Nous ne pouvons qu’être d’accord avec M. Debré, l’un des rédacteurs de notre constitution et chacun pressent qu’effectivement le mode du scrutin est tout sauf neutre dans la détermination de qui est élu.

En tant que chercheurs, nous nous efforçons de comprendre les propriétés, au sens mathématique, des différents modes de scrutins. En tant que citoyens, nous sommes persuadés d’un réel débat autour de cette question pourrait permettre de remobiliser nos concitoyennes et concitoyens autour de la question électorale, fondamentale à notre démocratie.

LLe scrutin majoritaire à deux tours : cet outil archaïque

S’il permet de dégager un ou une gagnante à chaque fois, le « scrutin majoritaire uninominal à deux tours », ne présente pas que des propriétés positives.

La grande qualité de ce scrutin est, comme son nom l’indique, de dégager une majorité de votants en faveur du vainqueur.

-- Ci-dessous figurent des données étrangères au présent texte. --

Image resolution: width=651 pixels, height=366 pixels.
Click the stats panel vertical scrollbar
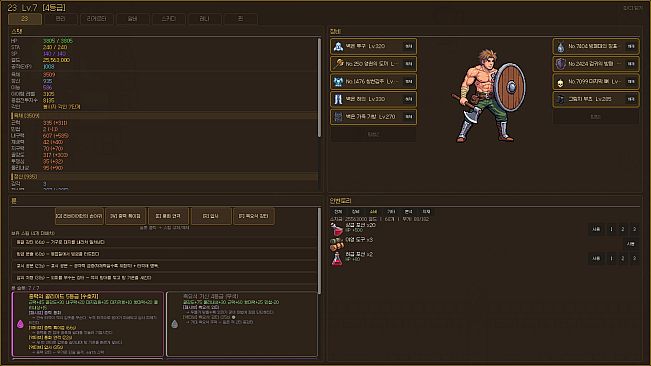[x=319, y=88]
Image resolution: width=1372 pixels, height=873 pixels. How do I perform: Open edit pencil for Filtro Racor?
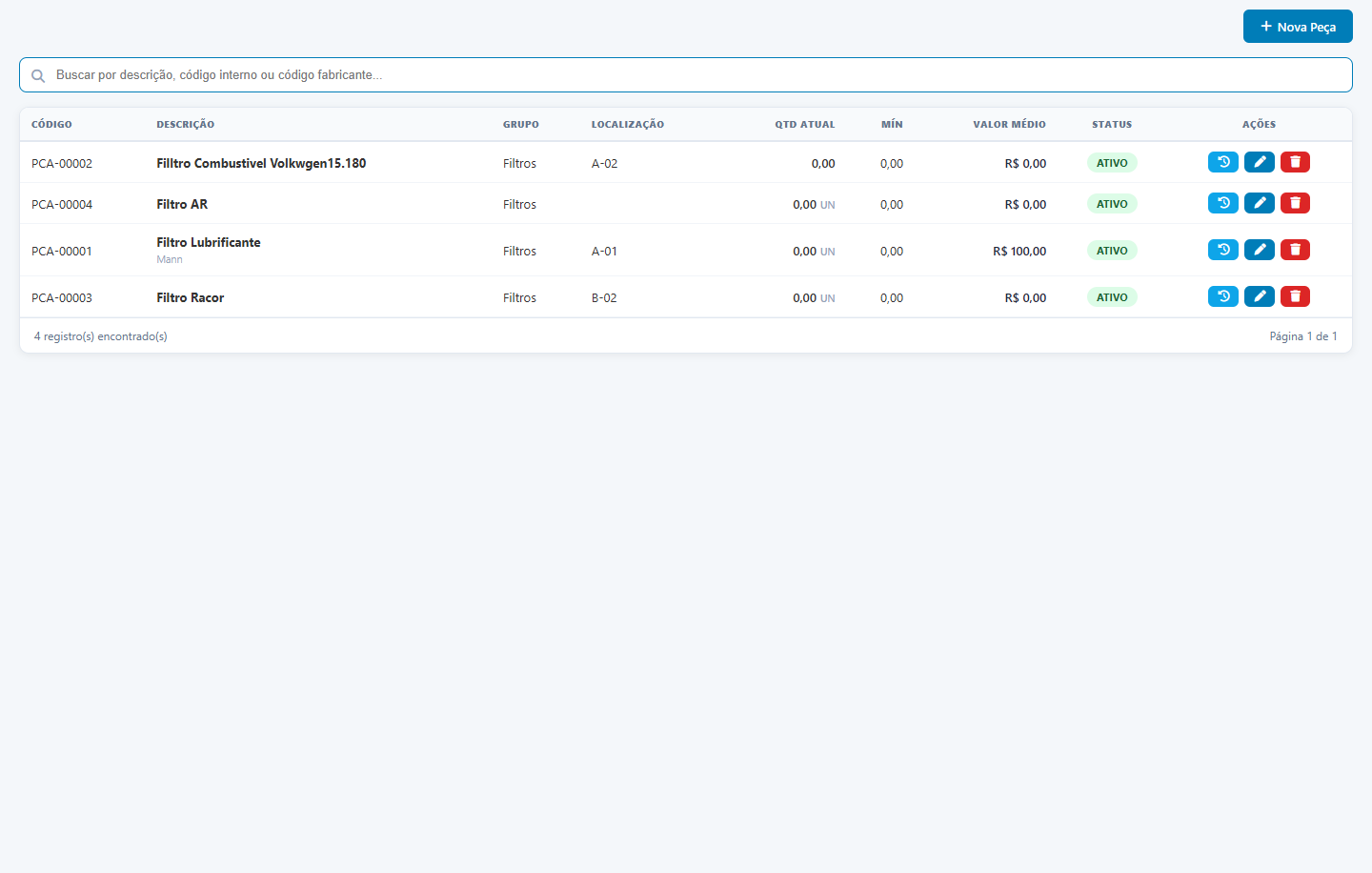pyautogui.click(x=1260, y=296)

Majorité absolue dans le cas de l’élection présidentielle, éventuellement majorité relative dans le cadre de triangulaire lors des législatives, mais à chaque fois majorité tout de même.

Mais cette majorité ne tient pas compte de la minorité : avec ce système un candidat peut être élu à la majorité absolue même si son programme est jugé très négativement par 49,9 % des électeurs. En ce sens, cette « tyrannie de la majorité », comme le dit Alexis de Tocqueville, peut mener à l’élection de candidats très clivants : convaincre une moitié des électeurs (plus un) suffit, quitte à se faire détester par l’autre moitié.

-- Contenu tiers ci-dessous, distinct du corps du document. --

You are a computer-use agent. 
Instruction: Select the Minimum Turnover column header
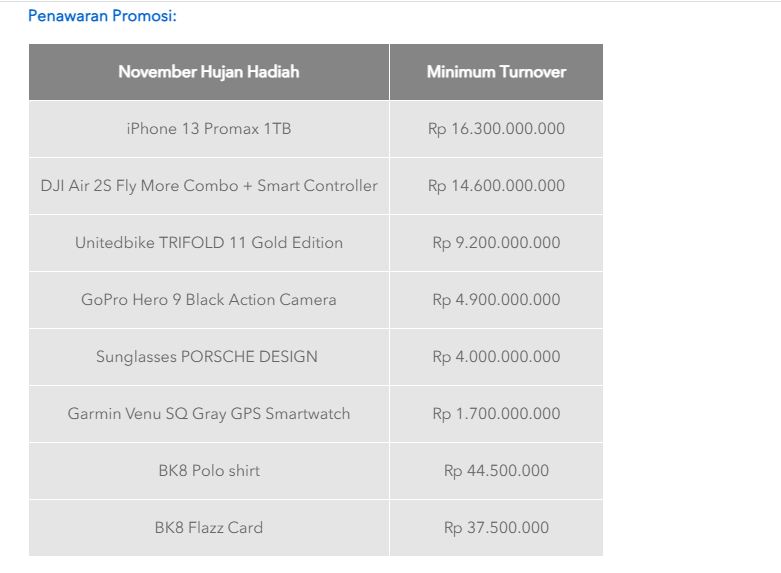click(496, 72)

Cette caractéristique forte se double de plusieurs défauts : le premier d’entre eux est qu’il peut nous pousser à « voter utile » plutôt que de voter pour notre candidat favori : à quoi sert de voter pour un candidat qui ne sera pas au deuxième tour ? A rien ! Donc autant voter dès le premier tour pour son meilleur choix parmi les candidats qui ont des chances de se qualifier.

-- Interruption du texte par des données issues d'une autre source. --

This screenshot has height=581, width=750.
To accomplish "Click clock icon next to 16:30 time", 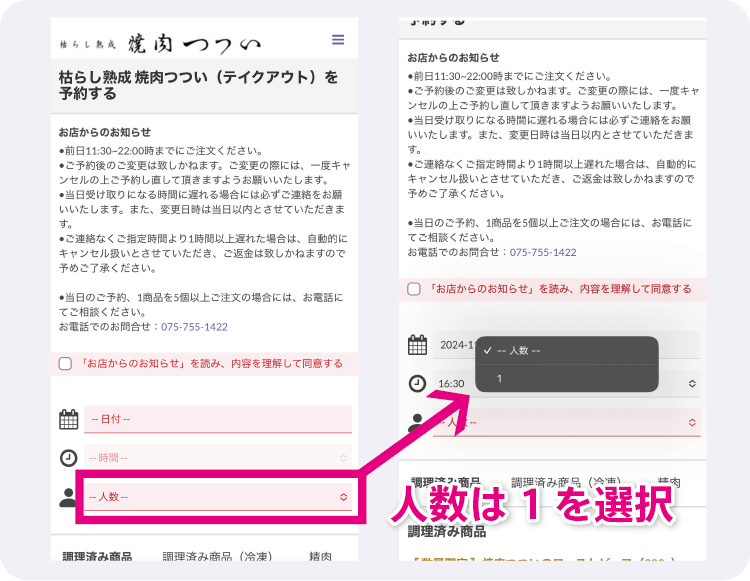I will [x=417, y=383].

Souhaite-t-on vraiment un moyen d’expression démocratique qui incite fortement les votants à ne pas être sincères ? Un autre défaut bien connu est que le résultat du scrutin majoritaire à deux tours peut dépendre de la présence ou non de « petits » candidats. Par exemple, lors de l’élection présidentielle de 2002, la présence de plusieurs autres candidats de gauche au premier tour a vraisemblablement fait qu’il a manqué à Lionel Jospin les quelques centaines de milliers de voix qui lui auraient permis d’être qualifié au deuxième tour et, peut-être, de gagner l’élection. Souhaite-t-on vraiment un mode de scrutin qui soit si sensible aux manœuvres politiques ?

Et ce ne sont pas les seuls défauts du scrutin majoritaire à deux tours. D’autres peuvent être trouvés dans notre ouvrage « Comment être élu à tous les coups ? » publié chez EDP Sciences.

Mais c’est une chose de dire que le scrutin majoritaire à deux tours n’est pas un bon mode de scrutin, c’est autre chose de trouver le « meilleur » mode de scrutin. Depuis les travaux de Borda et Condorcet au XVIIIe, de nombreux chercheurs se sont penchés sur ce problème en proposant de non moins nombreux modes de scrutin, tous imparfaits. En 1951, l’économiste américain Kenneth Arrow semble mettre un terme à tout espoir en démontrant un théorème (dit d’impossibilité) indiquant que tout mode de scrutin ne pourra jamais vérifier de manière simultanée un petit ensemble de propriétés pourtant souhaitables. En ce milieu de XXe siècle, il semble que le mode de scrutin parfait n’existe pas et que les mathématiques ont tué la démocratie.

LLes modes de scrutin basés sur des évaluations : nouvel eldorado ?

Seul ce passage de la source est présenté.